*WHAT IS REQUIRED*.
Reproduce the material starting at the line that contains "Image resolution: width=1464" and stopping after the line that contains "pos(432,180)". Leave the pictures out.

>> START DATA TO USE

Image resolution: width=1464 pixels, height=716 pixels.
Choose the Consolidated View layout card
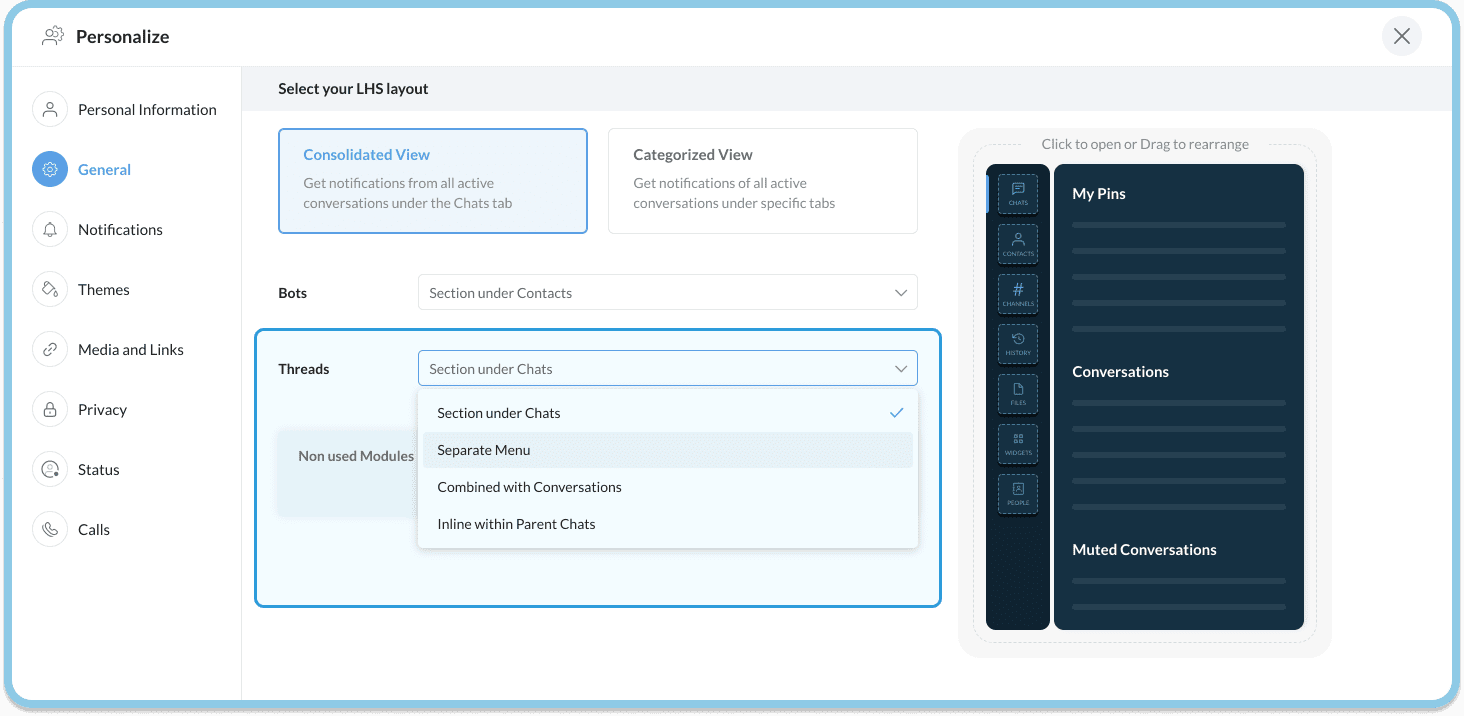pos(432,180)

>> END DATA TO USE
>> START DATA TO USE

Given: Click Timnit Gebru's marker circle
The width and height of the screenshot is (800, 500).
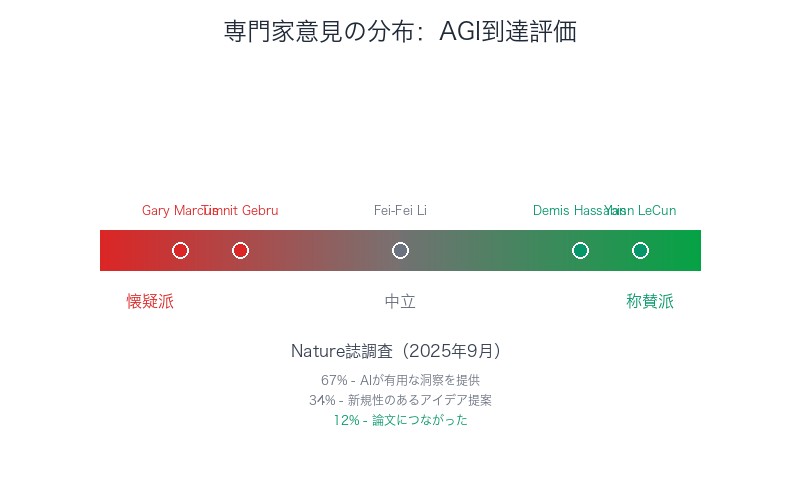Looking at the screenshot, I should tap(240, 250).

>> END DATA TO USE

*OUTPUT FOR THIS EXERCISE*.
Image resolution: width=1464 pixels, height=716 pixels.
Choose the Consolidated View layout card
pos(432,180)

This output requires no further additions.